**Exercise directions**
Would you retype the line that contains "Task: Toggle the Số ca theo ngày chart legend" and all lines following it to the end of the entries below, exactly and without pictures?

**Data for processing**
⁂

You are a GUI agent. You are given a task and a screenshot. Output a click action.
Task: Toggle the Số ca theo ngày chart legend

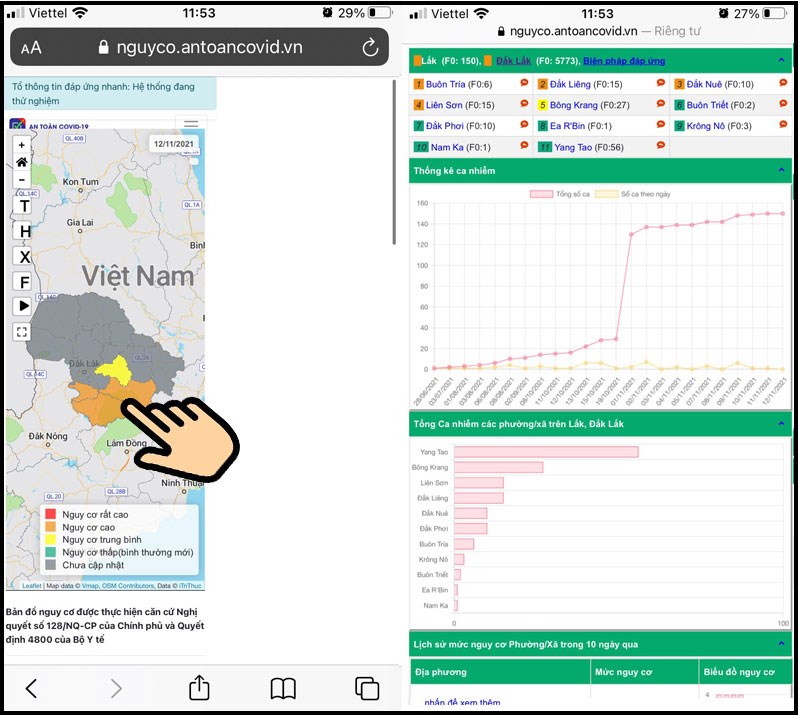[x=633, y=194]
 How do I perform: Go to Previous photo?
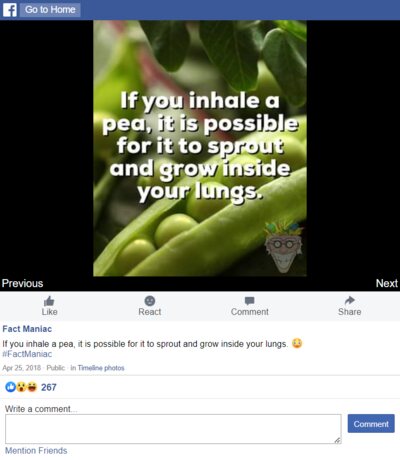click(22, 283)
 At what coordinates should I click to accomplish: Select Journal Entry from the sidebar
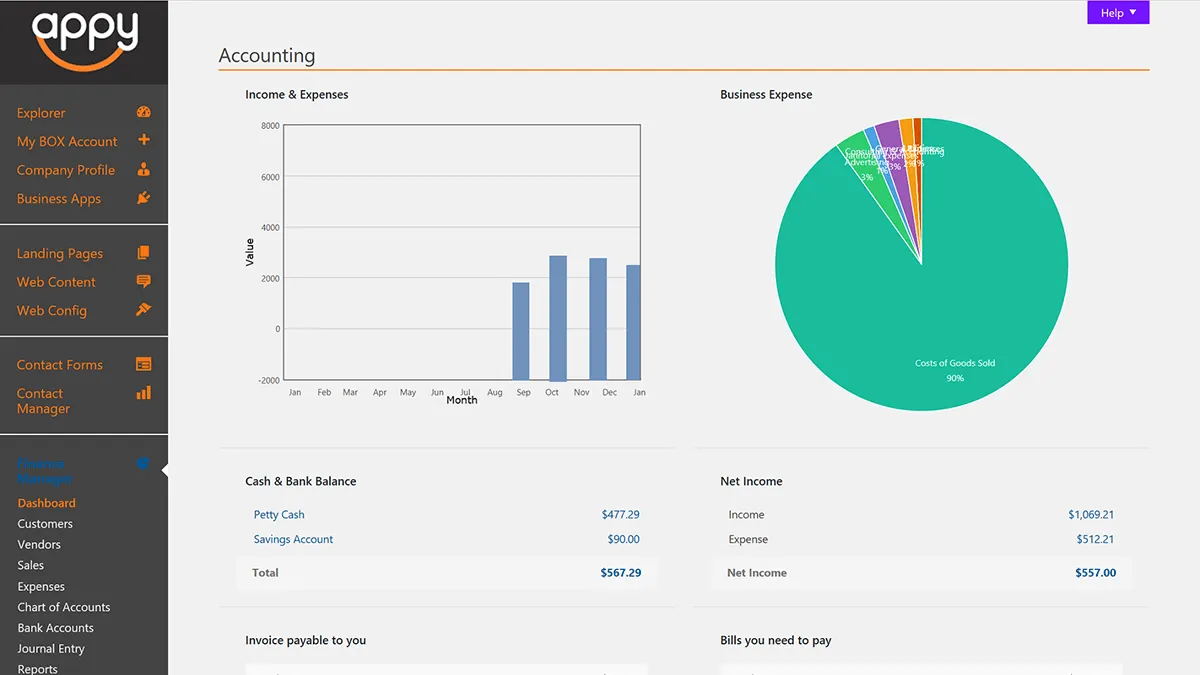[x=51, y=649]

⁂

**Solved exercise**
Task: Toggle the Số ca theo ngày chart legend

[x=633, y=194]
 How do I perform: Go to Previous photo?
click(22, 283)
 At what coordinates should I click to accomplish: Select Journal Entry from the sidebar
[x=51, y=649]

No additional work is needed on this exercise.